- Born: 30 June 1987 (age 38) Thames, New Zealand
- Years active: 2003–present
- Known for: Ultramarathon running
- Notable work: Raising Funds for the Charity WSPA
- Website: http://www.andrewhedgman.com

= Andrew Hedgman =

New Zealand ultramarathon runner

Andrew Hedgman is a New Zealand born ultramarathon runner who resides in Brisbane, Australia. He is also a licensed Skydiver and Scuba diver.

==Early life==

Andrew was born on 30 June 1987; he grew up in the town of Paeroa in New Zealand. He has three siblings, two older brothers and one younger brother. He attended Paeroa College until the age of 18 which is when he moved away of his town.

==Running==

Andrew began running at his high school in Paeroa College. He found himself breaking school records and as an intermediate was running against the seniors and beating them. It wasn't until his P.E Teacher Ava Meek challenged him to run an entire Marathon when Hedgman found his passion for long distance running.

Between 2003 and 2009 Andrew ran various Marathons and Half Marathons. He often would gain top three positions for the Half Marathon for the under 20s.

In 2009 Andrew ran his first Ultramarathon in Taupō, New Zealand. The 100 km New Zealand nationals, gaining a top ten position in a time of 10 hours 40 minutes and 52 seconds.

In February and March 2010 Hedgman ran the entire length of New Zealand in which he completed in only 28 days. Averaging 50 miles per day, battling shin splints, a torn muscle, extreme weather with having only one rest day.

In 2012 Andrew ran 1000 km from Brisbane to Sydney in Australia. He also was invited to take part in the Lycian Way Ultramarathon in Turkey where he gained a top 10 position. Other notable races Hedgman has completed include the Kalahari Augrabies Extreme Marathon in South Africa and the Larapinta Trail Ultramarathon in Australia, both multi day races where he placed in the top 10.

Andrew can often be seen running the trails throughout South-East Queensland in preparation for his next major events.

==WSPA and the Brisbane to Sydney Run==

In September 2011 Andrew ran 200 kilometers in Queensland, Australia to help raise money for the charity, WSPA. This was the first time Andrew had used his running to fundraise for charity.

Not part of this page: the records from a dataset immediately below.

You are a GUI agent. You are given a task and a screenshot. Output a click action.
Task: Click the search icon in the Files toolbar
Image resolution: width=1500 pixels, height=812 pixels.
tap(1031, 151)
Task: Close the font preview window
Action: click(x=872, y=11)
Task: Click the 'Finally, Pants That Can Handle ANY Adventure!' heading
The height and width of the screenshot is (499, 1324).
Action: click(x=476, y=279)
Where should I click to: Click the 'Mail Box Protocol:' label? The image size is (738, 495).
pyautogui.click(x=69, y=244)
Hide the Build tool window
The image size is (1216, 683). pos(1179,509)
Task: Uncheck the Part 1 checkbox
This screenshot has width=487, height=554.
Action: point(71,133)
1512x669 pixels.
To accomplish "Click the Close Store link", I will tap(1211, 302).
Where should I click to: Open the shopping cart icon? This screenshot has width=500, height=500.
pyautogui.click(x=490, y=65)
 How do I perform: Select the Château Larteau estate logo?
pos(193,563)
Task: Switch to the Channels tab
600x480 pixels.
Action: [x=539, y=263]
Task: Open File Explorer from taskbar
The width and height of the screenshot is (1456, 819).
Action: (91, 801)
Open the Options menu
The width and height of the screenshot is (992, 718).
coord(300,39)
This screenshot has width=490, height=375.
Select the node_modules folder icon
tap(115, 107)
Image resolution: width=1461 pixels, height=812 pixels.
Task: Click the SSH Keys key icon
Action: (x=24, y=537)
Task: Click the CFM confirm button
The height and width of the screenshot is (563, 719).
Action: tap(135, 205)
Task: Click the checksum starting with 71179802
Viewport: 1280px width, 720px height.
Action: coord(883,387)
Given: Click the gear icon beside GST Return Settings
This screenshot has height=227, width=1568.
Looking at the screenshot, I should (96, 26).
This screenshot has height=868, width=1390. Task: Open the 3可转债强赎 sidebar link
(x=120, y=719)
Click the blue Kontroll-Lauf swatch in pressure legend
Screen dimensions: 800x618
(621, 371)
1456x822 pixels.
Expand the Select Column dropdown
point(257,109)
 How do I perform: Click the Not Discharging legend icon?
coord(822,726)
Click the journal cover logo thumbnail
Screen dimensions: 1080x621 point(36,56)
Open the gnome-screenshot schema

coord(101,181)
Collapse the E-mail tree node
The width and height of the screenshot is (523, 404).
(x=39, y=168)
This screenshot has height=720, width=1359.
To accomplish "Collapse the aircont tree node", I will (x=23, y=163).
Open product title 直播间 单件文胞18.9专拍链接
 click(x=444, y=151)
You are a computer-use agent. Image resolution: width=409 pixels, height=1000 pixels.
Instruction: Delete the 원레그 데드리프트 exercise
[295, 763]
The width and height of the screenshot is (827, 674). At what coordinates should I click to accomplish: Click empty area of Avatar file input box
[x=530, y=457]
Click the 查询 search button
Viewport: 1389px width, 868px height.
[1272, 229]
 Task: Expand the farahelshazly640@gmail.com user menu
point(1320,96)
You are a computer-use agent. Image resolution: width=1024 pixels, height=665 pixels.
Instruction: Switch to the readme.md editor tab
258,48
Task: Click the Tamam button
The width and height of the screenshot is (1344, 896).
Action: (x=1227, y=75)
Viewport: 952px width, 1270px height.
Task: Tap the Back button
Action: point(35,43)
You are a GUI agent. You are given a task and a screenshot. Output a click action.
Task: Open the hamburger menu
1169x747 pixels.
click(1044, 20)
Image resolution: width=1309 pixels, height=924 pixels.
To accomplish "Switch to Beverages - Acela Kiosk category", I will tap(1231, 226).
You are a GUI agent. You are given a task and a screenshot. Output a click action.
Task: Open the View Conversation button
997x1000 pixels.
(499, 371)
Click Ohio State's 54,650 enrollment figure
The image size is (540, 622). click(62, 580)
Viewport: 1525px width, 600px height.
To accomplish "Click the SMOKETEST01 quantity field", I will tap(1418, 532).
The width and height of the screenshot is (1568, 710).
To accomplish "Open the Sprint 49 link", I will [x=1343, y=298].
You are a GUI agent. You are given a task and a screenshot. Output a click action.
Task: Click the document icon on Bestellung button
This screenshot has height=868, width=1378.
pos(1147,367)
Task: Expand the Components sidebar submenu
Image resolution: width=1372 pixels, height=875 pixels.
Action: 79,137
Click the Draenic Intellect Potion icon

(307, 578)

From 16 to 30 June 2012 Andrew ran 1000 km from Brisbane to Sydney to once again raise money and awareness for WSPA. Andrew noted on his online fundraising page that the Brisbane to Sydney run "is the most satisfying run that I have ever done in my life".

==Writing==

Hedgman is currently writing a book about his New Zealand run among other adventures. He often writes articles for different sports magazines in Australia and New Zealand.